Bond’s commission from the Pet Shop Boys stemmed from earlier work on The South Bank Show, particularly an episode about Roald Dahl in which the author encounters characters from his books – and in fact much of Bond’s career was occupied by what are essentially arts documentaries, albeit highly unconventional ones. He started off at the BBC in the early 1960s, with programmes about the first world war poets and George Orwell, culminating in a still-impressive film in 1965 about Salvador Dalí, called Dalí in New York, which investigated the constructed nature of Dalí’s artist personality by using, among others, “meta” shots of Bond himself discussing the filming process.

Dalí in New York was also significant because it was the first time Bond directed a well-known writer, actor and media intellectual named Jane Arden. It wasn’t the first time they had met, or worked together, but no doubt it cemented their creative relationship. Shortly afterwards, the pair would work together on what would become Bond’s feature directing debut in 1967. Separation, written by and starring Arden, is a cut-up, fractured account of a woman unhappily caught between a failing marriage and a younger lover she is uncertain about, all against the backdrop of mid-60s swinging London. The fact that Arden was herself in a failing marriage (to TV director Philip Saville) and in a relationship with a younger lover (Bond himself) is no doubt relevant.
Arden is a fascinating figure in her own right; apart from anything else, she appears to be the only woman in the whole of the 1970s to have a solo directing credit on a British feature film. That would be the next film she and Bond made together, The Other Side of the Underneath, based on Arden’s happening called A New Communion for Freaks, Prophets and Witches, which she developed with her all-female theatre company Holocaust. Having been a successful playwright and TV writer, it is clear that in the period since Separation, Arden had absorbed the most radical ideas of the time, from anti-psychiatry to encounter-group therapy. The Other Side of the Underneath, which Bond produced and appeared in, is one of the most extraordinary, if deeply unsettling, films to have been made in the UK.
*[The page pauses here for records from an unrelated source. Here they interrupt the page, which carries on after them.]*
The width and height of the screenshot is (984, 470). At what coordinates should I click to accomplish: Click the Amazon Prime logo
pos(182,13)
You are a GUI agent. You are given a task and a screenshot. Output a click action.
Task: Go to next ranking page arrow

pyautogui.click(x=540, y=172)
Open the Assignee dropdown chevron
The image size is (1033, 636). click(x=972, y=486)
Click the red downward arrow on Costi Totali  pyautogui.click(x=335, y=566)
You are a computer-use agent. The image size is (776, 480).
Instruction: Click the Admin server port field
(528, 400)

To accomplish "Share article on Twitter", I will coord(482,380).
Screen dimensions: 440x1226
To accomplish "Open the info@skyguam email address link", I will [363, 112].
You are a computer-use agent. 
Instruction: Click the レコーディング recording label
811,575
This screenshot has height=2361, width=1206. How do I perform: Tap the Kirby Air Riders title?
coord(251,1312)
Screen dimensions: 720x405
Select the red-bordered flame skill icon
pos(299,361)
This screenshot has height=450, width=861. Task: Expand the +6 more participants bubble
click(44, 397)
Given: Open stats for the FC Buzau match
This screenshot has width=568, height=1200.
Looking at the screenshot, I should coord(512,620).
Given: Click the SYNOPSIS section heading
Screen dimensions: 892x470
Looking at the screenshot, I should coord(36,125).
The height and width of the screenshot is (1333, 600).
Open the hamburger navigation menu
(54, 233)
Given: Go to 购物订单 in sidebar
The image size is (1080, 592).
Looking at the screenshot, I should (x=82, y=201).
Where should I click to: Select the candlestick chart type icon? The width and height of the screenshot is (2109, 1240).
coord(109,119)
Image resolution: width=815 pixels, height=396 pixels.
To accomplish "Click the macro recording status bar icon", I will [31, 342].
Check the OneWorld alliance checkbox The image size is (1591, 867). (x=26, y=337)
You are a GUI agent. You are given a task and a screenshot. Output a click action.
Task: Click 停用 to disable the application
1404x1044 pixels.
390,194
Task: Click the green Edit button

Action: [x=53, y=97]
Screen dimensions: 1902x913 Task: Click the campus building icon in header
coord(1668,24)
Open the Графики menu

Perhaps the stress of making it suggested to Arden she should share the directing of their third film, Anti-Clock, with Bond It is a bizarre, hermetic, and often baffling fable featuring one of Arden’s sons, Sebastian Saville, who plays both a therapy subject and the professor attempting to treat him. Arden’s motives, though, remain obscure; she killed herself in 1982 and Bond subsequently withdrew from circulation the films they made together. Twenty-five years later, however, they were rediscovered and reissued by the British Film Institute, an amazingly valuable act of cultural archaeology.

Arden’s death closed a chapter. In retrospect, Bond’s part in it looks like an extension of the improvisatory, boundary-breaking style he brought to his documentaries – which, if you squint a bit, could also include It Couldn’t Happen Here. Bond continued to make films focusing on creative personalities – notably The Blue Black Hussar in 2013 which allowed Adam Ant to ruminate on the mental health crises that derailed him some years earlier. Perhaps if Bond had made a successful awards-bait feature, or if Arden had been more inclined to create a conventional narrative, either or both of them might be more widely known, or sustain a more significant place in British film culture. Be that as it may, their films, along with Bond’s solo work, are fascinating in their own right, and unquestionably worth seeking out.